This exploratory study aimed to enhance an understanding of basic sociodemographic characteristics and their relation to clinical features of eating disorders. Our results emphasize notable distinctions as well as similarities across groups. In this sample, eating disorders are clearly associated with educational attainment. Although there were no significant differences across eating disorder subtypes on level of education, as a group, women with eating disorders were less educated than controls. This result is somewhat surprising given the perfectionistic and achievement-oriented nature of individuals with eating disorders and their families,52, 53
anecdotal accounts of AN being strongly associated with a drive to achieve,54
suggestions of academic overachievement in adolescents with AN,10
and evidence of higher than average IQ scores in eating disorders patients compared with controls.55
Reasons for lower levels of education in women with eating disorders are unclear. Speculatively, neurocognitive impairments associated with more entrenched illness,56, 57
deficits that persist after clinical recovery,15
and adverse effects of illness burden on various aspects of academic functioning may play a role. Accordingly, we found shorter duration of illness to be associated with higher educational attainment, and earlier age at onset to be associated with lower educational attainment. However, we cannot definitively conclude that eating disorders alone impact education. Comorbid anxiety58
and mood disorders39
often accompany eating problems and impact overall functioning.
An unexpected finding was the lack of significant differences in relationship status between women with eating disorders and controls, especially given the healthy nature of our screened controls. Reports exist that are inline with our observations.17, 59
Women with eating disorders appear to be engaging in relationships, divorcing, and remaining single at rates relatively similar to healthy women.
As it is often assumed that women with eating disorders are less likely to reproduce, our finding that irregular menstruation is associated with childlessness is noteworthy. Menstrual irregularities in eating disorders are heterogeneous and clearly do not only occur in AN. Menstrual dysfunction can occur prior to appreciable weight loss and is associated with excessive exercise, polycystic ovary syndrome, binge eating and other biological and psychological factors60
In our sample, a history of menstrual irregularity was more strongly associated with reproductive status than eating disorder subtype. Even so, there were no significant between group differences in reproductive status. Menstruation is one of many factors influencing conception and birth of child; personal desire, dedication to career or education, strained partnerships, diminished libido, partner infertility, personal commitments, and family stressors are also relevant. Despite clear differences on illness parameters across eating disorders groups, the observed differences did not generalize to the sociodemographic domains.
We acknowledge limitations to our study. First, the study was descriptive and cannot explain the reasons for a lack of observed differences, the causes of observed differences, why some observed differences do exist, or their implications for women with eating disorders and their families. Our data are also limited in that we are unable to address actual academic performance, pregnancy complications, or quality of relationships. Future research using more nuanced assessments is required to complete our understanding of the impact of eating disorders on these facets of life. This sample was ascertained for participation in a genetics study. Factors influencing participation such as coming from a family with more than one eating disorder case or willing family participation may have introduced unknown bias into the sample. Similarly, the exclusion of current Axis I disorders in our comparison group makes the control sample healthier than the general population, rendering the lack of differences between women with eating disorders and controls even more remarkable. Finally, our sample was heterogeneous in terms of course of illness. Participants with lifetime diagnoses were sampled including both currently or formerly affected individuals. Illness severity may be better than diagnosis as an index of social functioning, and comparing affected versus recovered women could provide a fuller understanding of the impact of eating disorders on sociodemographic characteristics.
With these caveats in mind, this study’s strength lies in examining sociodemographic characteristics in a large, well-defined cohort of women with and without eating disorders.
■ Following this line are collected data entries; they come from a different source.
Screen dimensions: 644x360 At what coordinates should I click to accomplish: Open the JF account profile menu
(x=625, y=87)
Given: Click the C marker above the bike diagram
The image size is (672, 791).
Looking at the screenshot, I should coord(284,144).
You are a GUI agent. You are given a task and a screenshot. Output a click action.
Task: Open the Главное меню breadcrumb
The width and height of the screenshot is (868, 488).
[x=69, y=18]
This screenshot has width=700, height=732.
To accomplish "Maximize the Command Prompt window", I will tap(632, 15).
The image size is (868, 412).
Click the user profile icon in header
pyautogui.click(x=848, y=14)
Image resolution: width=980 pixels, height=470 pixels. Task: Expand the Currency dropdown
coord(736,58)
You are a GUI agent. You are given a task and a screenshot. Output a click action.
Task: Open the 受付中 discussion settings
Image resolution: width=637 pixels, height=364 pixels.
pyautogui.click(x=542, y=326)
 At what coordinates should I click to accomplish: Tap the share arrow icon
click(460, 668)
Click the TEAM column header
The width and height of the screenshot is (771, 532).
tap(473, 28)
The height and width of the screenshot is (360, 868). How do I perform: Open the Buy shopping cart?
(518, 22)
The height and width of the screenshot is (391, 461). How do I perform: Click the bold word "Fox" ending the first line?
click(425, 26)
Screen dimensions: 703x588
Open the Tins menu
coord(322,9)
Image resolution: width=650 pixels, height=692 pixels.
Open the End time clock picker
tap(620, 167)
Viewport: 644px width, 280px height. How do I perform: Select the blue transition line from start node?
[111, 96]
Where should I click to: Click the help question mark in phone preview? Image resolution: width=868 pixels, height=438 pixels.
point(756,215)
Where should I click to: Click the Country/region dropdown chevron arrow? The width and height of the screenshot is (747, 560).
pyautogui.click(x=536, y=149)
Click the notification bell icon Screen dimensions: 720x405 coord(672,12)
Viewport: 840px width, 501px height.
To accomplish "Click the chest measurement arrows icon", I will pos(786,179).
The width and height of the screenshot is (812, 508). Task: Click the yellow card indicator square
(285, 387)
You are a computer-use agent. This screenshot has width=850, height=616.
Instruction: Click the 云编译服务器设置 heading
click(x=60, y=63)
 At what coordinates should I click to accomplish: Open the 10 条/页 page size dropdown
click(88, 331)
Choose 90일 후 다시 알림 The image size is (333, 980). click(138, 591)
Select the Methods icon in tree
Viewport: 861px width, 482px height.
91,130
One aim was to identify differences among and between the eating disorder subtypes on sociodemographic variables. Notably, relationship, reproduction, and education did not differ among women with eating disorders regardless of subtype. This finding counters some general misconceptions and stereotypes, particularly about women with AN not marrying or having children.33
In these core social categories reflective of often desired milestones, women with eating disorders appear relatively similar.
Although eating disorders are indubitably severe, they do not preclude women from leading lives that at least ostensibly resemble unaffected women in terms of relationship and reproductive status. Our findings suggest we have a limited understanding of the multidimensional nature of the lives of women with eating disorders. In addition to the typical focus on symptom resolution, future research on outcome of eating disorders should carefully assess a full array of domains of functioning in order to provide a comprehensive evaluation of course of illness and quality of life.